Mote Manatees Burn a Few Calories for Conservation Science
SRQ Story Project
SRQ DAILY WEDNESDAY PHILANTHROPY EDITION
WEDNESDAY MAY 23, 2018 |
The resident manatees at Mote Marine Laboratory & Aquarium have been swimming against an Endless Pool water flume—a swimmer’s “treadmill” used by human athletes—for the first study of energetic costs in continuously swimming manatees.
Manatees Hugh and Buffett participate voluntarily in this project co-led by Mote and the University of California, Santa Cruz. The manatees were trained, using positive-reinforcement rewards like apples and carrots, to rest or swim at specific speeds and then breathe under an acrylic dome connected to an oxygen analyzer. By calculating the manatees’ oxygen consumption every minute and converting to calories burned, the researchers are investigating the energetic cost of healthy manatees in a controlled setting.
“We want to better understand how much energy a healthy manatee burns, which gives us a better idea of the caloric intake needed for an animal of a given size,” said Senior Mote Aquarium Biologist Kat Boerner.

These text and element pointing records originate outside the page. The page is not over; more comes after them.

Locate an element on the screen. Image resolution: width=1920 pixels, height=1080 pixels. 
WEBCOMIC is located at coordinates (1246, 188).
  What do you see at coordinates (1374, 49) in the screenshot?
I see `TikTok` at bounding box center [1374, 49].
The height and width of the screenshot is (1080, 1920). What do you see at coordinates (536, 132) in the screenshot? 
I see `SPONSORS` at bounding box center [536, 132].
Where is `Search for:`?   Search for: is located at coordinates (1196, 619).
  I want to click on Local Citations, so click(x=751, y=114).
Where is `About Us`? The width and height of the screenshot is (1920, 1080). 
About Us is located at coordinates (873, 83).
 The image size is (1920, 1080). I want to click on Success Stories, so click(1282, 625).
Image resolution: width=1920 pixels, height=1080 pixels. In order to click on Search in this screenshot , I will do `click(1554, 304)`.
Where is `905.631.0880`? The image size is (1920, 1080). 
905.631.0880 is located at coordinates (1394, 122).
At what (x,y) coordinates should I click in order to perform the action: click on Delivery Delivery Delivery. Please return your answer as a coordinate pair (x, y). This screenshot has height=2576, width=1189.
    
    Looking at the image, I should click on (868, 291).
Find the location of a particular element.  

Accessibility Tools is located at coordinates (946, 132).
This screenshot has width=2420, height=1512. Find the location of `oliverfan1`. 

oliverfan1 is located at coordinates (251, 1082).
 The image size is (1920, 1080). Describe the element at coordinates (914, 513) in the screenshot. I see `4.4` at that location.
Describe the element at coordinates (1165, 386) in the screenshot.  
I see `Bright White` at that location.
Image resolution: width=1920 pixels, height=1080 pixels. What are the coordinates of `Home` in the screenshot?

This baseline data can help inform wild manatee rescue, rehabilitation and research.
Wild manatees must swim to warmer waters during cold weather. “It’s important to know how much energy manatees expend while swimming to or between warm water refugia, and how that might affect the amount of food they need to maintain body condition during those times,” said Jason John, Ph.D. Candidate in the lab of Dr. Terrie Williams at UC Santa Cruz.
Williams and Dr. Joseph Gaspard initiated this project, in collaboration with a manatee expert at Mote, the late Dr. John Reynolds.